Task brief:
Could you echo the forum post below about the libmagic error with UnstructuredURLLoader, word for word and in full?

Source text:
════
Langchain UnstructuredURLLoader shows Libmagic Unavailble

378 views Asked by At

Attempting to use UnstructuredURLLoader but getting a 'libmagic is unavailable'.

I have:

  • Install langchain
  • Install unstructured libmagic python-magic python-magic-bin
  • Install python-magic-bin==0.4.13
  • python_magic-0.4.13-py2.py3-none-any.whl (I even tried other versions). I am on an AMD64 windows machine.
  • Uninstalled and reinstalled.
  • Google, ChatGTP, similar issues on stackoverflow for answers.

Code:

from langchain.document_loaders import UnstructuredURLLoader
loader = UnstructuredURLLoader(
    urls = [
        "https://www.moneycontrol.com/news/business/banks/hdfc-bank-re-appoints-sanmoy-chakrabarti-as-chief-risk-officer-11259771.html",
        "https://www.moneycontrol.com/news/business/markets/market-corrects-post-rbi-ups-inflation-forecast-icrr-bet-on-these-top-10-rate-sensitive-stocks-ideas-11142611.html"
════
Provided data:
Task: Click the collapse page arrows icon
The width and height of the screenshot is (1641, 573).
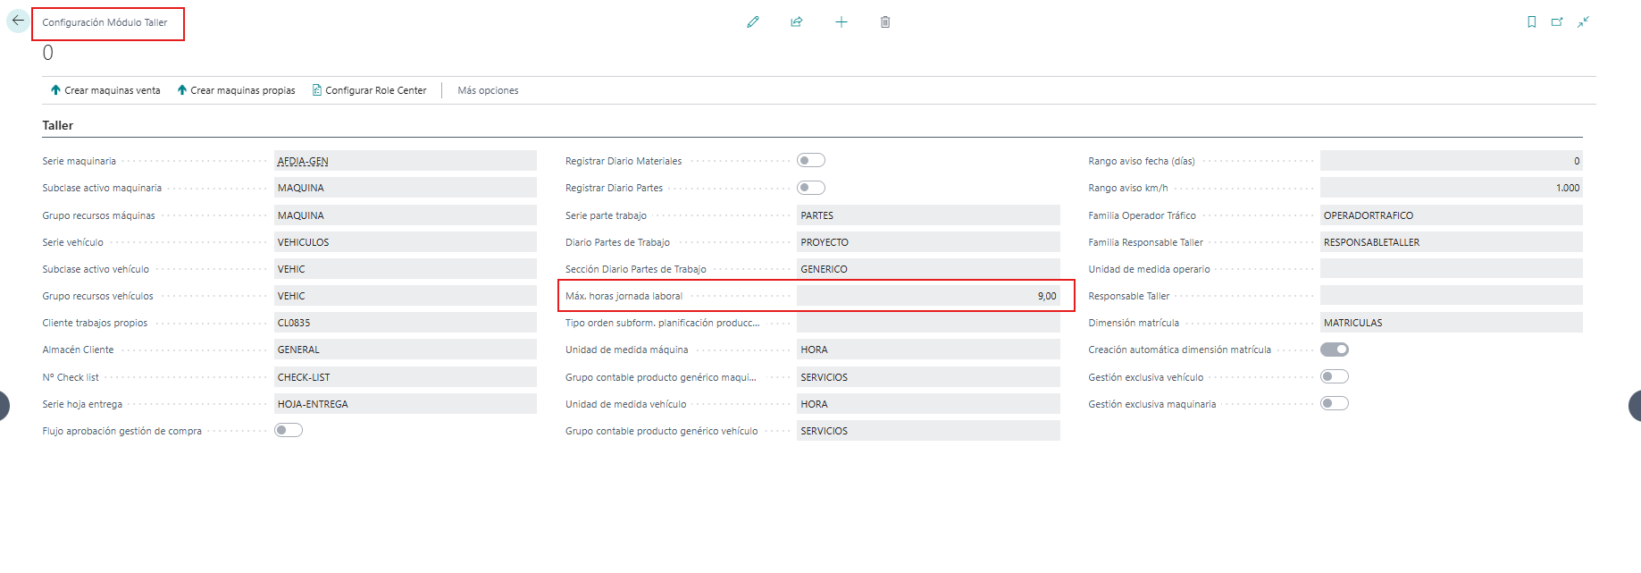Action: pos(1583,21)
════
Response below:
Langchain UnstructuredURLLoader shows Libmagic Unavailble

378 views Asked by At

Attempting to use UnstructuredURLLoader but getting a 'libmagic is unavailable'.

I have:

  • Install langchain
  • Install unstructured libmagic python-magic python-magic-bin
  • Install python-magic-bin==0.4.13
  • python_magic-0.4.13-py2.py3-none-any.whl (I even tried other versions). I am on an AMD64 windows machine.
  • Uninstalled and reinstalled.
  • Google, ChatGTP, similar issues on stackoverflow for answers.

Code:

from langchain.document_loaders import UnstructuredURLLoader
loader = UnstructuredURLLoader(
    urls = [
        "https://www.moneycontrol.com/news/business/banks/hdfc-bank-re-appoints-sanmoy-chakrabarti-as-chief-risk-officer-11259771.html",
        "https://www.moneycontrol.com/news/business/markets/market-corrects-post-rbi-ups-inflation-forecast-icrr-bet-on-these-top-10-rate-sensitive-stocks-ideas-11142611.html"